Nevertheless, City National Bank is claiming they are not responsible for any obligations under the original loan including paying the contractors and material suppliers monies they are owed.

“It’s important to understand that our company did not make this loan,” City Bank said in a statement it recently released. “We obtained it when we acquired a failed bank last year. The borrower, a development company that defaulted on its loan, is responsible for paying the contractors.
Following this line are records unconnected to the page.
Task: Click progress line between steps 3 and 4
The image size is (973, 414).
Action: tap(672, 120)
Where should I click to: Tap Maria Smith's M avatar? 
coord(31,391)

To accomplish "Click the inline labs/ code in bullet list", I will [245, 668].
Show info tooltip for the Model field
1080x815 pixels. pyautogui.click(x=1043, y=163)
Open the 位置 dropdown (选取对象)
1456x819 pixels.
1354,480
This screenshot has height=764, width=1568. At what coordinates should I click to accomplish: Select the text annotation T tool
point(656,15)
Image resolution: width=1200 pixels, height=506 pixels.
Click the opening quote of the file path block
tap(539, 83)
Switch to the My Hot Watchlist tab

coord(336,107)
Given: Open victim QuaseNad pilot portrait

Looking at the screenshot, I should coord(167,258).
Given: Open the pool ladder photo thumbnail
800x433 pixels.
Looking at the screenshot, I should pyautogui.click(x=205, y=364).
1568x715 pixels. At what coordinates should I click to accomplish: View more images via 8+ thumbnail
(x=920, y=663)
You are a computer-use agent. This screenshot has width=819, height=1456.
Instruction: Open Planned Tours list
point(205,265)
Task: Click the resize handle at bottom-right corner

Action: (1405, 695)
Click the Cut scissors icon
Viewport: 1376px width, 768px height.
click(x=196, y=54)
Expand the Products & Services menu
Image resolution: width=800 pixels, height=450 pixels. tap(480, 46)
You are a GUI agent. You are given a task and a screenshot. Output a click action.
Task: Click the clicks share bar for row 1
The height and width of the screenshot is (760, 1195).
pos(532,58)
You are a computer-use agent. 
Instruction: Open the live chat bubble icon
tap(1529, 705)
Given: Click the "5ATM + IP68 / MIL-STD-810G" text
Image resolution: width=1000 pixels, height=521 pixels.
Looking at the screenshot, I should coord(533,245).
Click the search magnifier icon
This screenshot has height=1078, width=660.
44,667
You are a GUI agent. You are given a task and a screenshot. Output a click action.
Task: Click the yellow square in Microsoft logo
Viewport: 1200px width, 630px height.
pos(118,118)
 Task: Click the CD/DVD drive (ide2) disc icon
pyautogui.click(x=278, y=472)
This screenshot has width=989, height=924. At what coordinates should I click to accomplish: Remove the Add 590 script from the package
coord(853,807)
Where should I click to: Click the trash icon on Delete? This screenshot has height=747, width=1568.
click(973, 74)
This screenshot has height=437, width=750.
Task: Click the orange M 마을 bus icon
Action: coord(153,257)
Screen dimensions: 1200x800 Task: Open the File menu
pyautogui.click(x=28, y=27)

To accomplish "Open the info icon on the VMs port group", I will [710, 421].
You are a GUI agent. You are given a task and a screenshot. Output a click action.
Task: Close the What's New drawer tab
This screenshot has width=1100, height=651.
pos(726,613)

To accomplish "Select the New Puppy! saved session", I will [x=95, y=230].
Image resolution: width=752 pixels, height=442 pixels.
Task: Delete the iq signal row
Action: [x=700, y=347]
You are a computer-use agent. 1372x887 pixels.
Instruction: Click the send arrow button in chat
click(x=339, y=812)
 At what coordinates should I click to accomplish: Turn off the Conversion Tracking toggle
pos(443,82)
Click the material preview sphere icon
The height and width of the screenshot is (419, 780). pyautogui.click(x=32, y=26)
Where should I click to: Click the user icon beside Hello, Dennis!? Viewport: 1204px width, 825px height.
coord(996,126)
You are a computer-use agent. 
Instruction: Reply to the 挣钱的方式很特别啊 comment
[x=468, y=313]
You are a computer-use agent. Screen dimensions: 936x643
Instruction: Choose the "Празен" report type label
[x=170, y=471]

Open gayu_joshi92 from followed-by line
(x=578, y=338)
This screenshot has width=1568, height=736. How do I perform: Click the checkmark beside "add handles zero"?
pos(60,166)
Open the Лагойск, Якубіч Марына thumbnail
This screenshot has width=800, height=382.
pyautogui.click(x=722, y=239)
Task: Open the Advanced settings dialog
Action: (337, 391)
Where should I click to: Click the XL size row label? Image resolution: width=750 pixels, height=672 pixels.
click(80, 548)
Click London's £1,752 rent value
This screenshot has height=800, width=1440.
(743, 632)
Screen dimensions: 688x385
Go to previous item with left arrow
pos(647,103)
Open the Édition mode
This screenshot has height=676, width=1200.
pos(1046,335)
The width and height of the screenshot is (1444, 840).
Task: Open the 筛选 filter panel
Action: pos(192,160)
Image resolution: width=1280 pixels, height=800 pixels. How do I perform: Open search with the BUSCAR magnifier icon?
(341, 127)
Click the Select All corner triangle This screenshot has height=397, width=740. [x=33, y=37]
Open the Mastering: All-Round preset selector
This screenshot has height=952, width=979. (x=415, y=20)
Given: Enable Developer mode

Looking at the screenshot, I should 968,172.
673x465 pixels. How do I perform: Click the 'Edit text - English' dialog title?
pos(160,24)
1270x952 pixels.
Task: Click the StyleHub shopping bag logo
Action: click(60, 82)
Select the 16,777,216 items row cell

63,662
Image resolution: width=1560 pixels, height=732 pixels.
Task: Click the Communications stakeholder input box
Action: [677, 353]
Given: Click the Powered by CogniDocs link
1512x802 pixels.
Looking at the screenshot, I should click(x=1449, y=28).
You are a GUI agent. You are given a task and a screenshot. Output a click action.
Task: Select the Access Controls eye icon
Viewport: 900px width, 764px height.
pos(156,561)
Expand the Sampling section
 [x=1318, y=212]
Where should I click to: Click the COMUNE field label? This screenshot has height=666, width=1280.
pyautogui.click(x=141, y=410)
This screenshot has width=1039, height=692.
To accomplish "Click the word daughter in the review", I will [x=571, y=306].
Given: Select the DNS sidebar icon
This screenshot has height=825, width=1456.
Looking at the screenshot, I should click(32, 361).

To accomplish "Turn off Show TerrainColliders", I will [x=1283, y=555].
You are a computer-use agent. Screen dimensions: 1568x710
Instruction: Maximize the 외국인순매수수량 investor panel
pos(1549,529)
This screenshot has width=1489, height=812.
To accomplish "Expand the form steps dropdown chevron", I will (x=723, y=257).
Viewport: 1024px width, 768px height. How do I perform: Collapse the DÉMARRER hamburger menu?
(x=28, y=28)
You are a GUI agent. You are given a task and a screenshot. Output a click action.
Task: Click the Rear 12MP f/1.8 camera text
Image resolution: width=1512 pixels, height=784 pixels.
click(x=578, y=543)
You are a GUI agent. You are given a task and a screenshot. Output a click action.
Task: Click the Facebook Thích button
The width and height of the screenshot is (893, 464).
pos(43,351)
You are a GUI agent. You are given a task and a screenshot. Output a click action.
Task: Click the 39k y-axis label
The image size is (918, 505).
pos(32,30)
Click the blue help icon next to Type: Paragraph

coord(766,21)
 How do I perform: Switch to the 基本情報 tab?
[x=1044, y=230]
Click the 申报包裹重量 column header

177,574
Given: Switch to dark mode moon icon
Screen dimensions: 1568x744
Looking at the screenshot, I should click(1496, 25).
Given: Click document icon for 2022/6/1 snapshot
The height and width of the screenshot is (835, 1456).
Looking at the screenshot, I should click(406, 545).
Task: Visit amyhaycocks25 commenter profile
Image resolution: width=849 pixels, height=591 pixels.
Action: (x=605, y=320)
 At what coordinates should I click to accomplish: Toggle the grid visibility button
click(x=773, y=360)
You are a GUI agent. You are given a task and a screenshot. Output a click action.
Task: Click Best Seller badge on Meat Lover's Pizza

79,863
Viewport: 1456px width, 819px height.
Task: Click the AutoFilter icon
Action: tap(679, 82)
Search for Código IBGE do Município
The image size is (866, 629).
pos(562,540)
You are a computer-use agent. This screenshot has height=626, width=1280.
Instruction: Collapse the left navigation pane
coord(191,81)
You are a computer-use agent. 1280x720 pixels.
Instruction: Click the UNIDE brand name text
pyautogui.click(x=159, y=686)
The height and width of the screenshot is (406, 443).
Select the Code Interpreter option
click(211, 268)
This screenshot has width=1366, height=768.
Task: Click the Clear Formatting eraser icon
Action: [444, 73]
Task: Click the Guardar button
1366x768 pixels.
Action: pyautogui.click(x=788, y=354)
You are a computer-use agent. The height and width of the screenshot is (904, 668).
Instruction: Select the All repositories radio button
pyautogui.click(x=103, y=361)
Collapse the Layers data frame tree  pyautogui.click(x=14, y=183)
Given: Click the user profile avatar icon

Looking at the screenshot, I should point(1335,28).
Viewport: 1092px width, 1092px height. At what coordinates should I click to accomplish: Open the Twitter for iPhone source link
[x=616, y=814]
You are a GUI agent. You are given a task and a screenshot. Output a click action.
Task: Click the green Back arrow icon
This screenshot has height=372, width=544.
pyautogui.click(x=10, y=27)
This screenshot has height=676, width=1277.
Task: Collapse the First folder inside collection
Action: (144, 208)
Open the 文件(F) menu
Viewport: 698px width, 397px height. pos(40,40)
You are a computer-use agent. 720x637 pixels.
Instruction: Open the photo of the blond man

This is an unfortunate situation for everyone and we have made a number of good-faith efforts to help resolve it.”

Some of the contractors do not agree and said they should have lien rights that City Bank should honor.

“If they don’t pay and foreclose us out, that’s another two million they can put in their pocket when they sell the property”, said general contractor Brad Anderson to KCOY. “All the contractors on this job worked in good faith with the bank that was in question and failed. We all just wanted to be paid and go on with our lives.”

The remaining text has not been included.